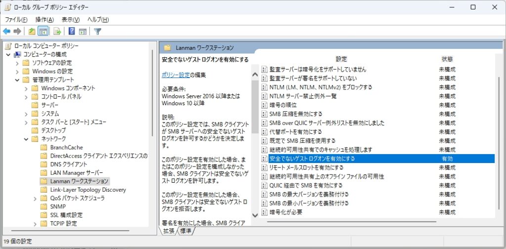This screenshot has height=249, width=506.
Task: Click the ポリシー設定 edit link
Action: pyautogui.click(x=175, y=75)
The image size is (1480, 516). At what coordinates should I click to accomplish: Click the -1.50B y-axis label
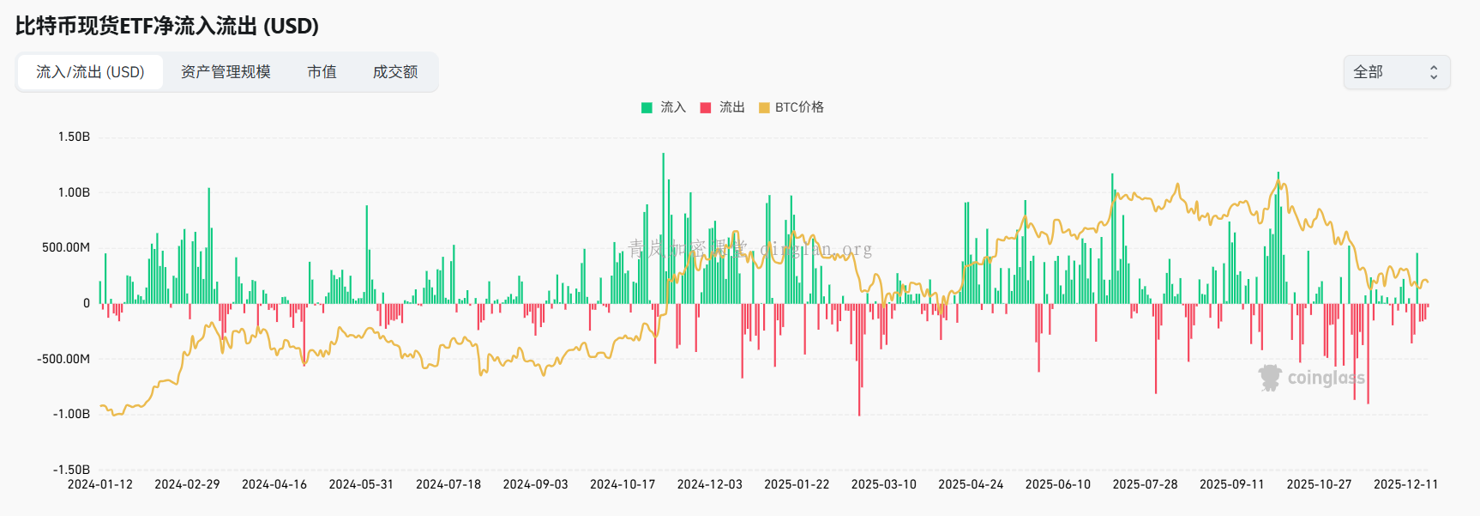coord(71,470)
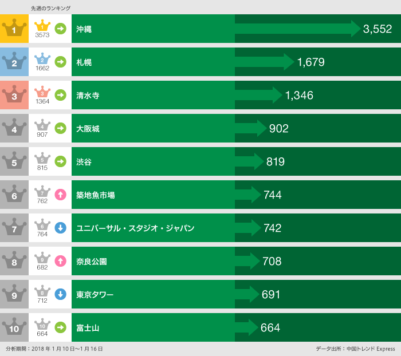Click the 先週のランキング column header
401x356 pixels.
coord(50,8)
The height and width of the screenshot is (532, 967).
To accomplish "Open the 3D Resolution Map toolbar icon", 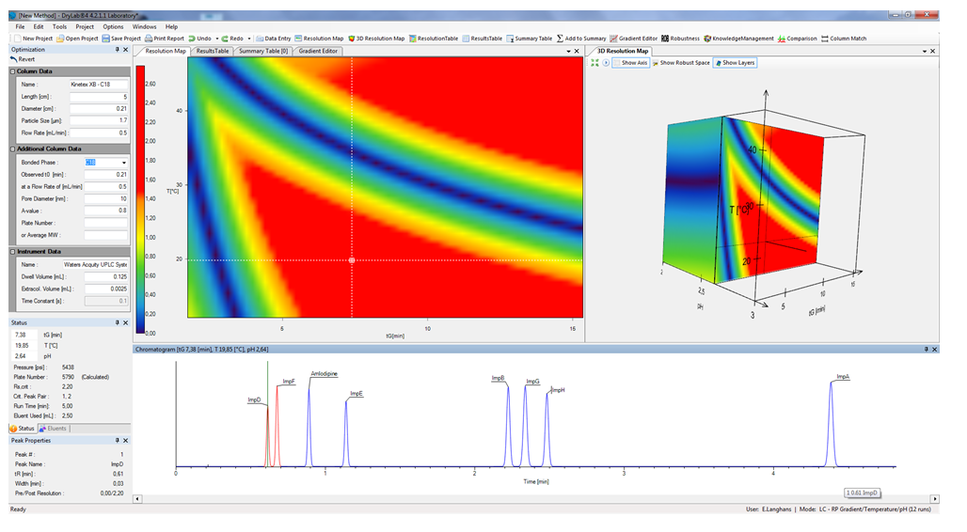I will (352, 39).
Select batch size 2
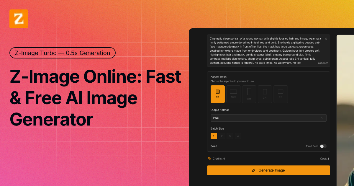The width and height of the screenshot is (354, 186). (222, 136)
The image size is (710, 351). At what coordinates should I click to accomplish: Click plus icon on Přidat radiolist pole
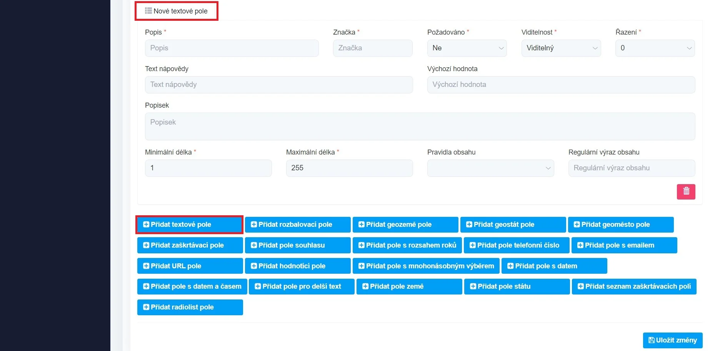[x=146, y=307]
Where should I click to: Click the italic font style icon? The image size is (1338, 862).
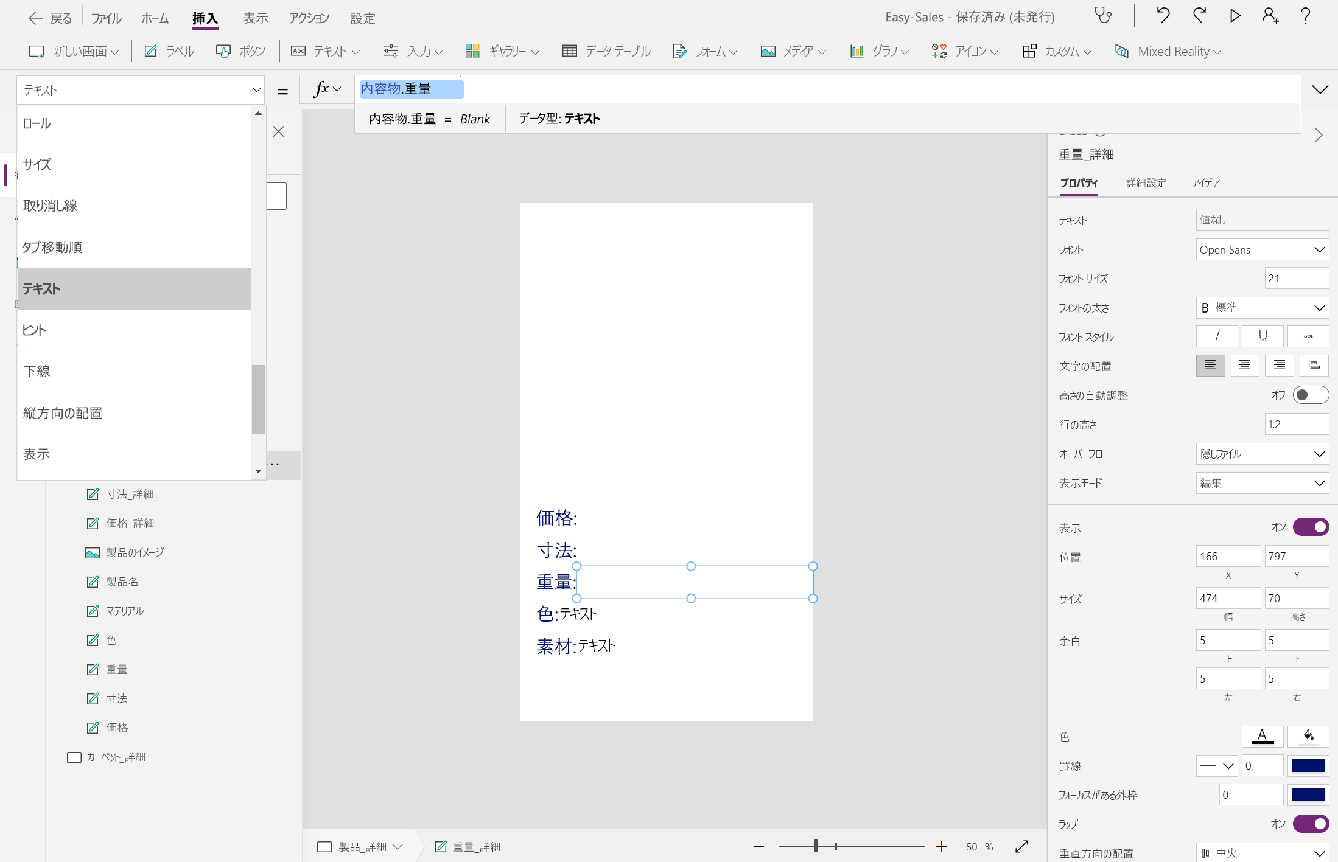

+++

* **Task instructions**: How many lines of the listing above contain the word "image"? Reply with the number only.

* **The result**: 3